4) Integrated security is not supported by the bank
Additionally, the customers requires that they should be able to change the password in one location (within a branch) without the need to go from one computer to another updating config files (that rules out the possibility of using the machine's key to encrypt the password in individual machine's config files like asp.net does)
Would you provide any other approach or suggestion to deal with this problem?
I would appreciate any help.
Thanks in advance,
Bernabé
I don't think that encyrpting the password by any means is going to solve your problem. If the user has to send the password to server, and the password is located on the box, then by definition the user running the application must have access to the password and be able to decrypt it. Otherwise, you wouldn't be able to authenticate them. This means that there will always be a way for the user to get at the password, regardless of where you store it.
I can think of 2 ways that could possibly work, but I'm afraid they're not exactly what you're looking for.
Remove the requirement of having the
user send the password to the server
by using some sort of local proxy
(for example using a WCF windows
service) to take your winform
requests and then send them on your
behalf to the DB server. If you
install the service using an account
different from the user's account,
then you can secure the password by
any of the means mentioned in the other
answers. They key here is to make
sure the application user does not
have access to the resources that
the service account needs to decrypt
the password.
Don't store the password in the web config. Assign each user a different user account and password at the database level and have them type it in when they log in.

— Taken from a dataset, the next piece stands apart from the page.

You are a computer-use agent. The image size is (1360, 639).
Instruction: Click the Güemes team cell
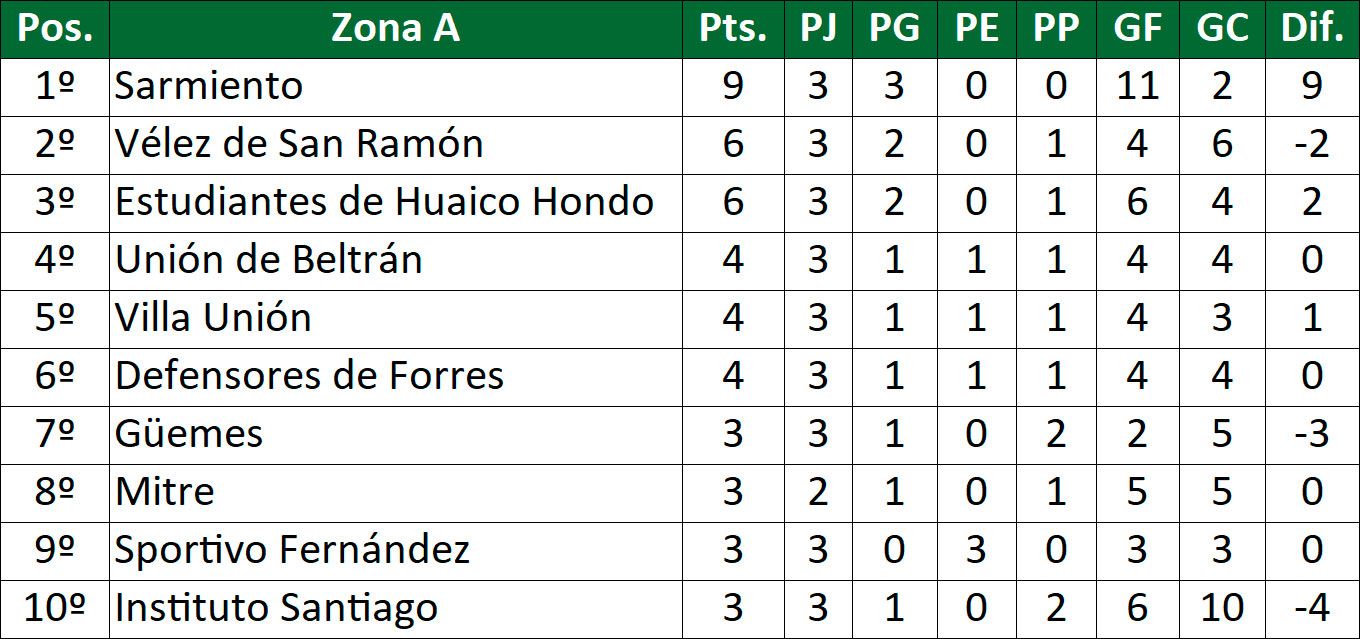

You could use the protected configuration built into .Net. See Encrypting Configuration Information Using Protected Configuration in the MSDN docs. One of it's raison d'etres was to encrypt data such as connection strings in config files.
You could
To use DPAPI to store a encryption/decryption key securely: How To: Use DPAPI to Encrypt and Decrypt Data
To install a SQL Server Compact Edition (or another small database) into your workstations and to synchronize data when your web application comes online again.
To ask for help inside that institution, as other people could have solved that problem and could to help you.
Definitely agree with the above regarding DPAPI. Microsoft's Enterprise Library makes this an absolute breeze too, so I would consider looking there first.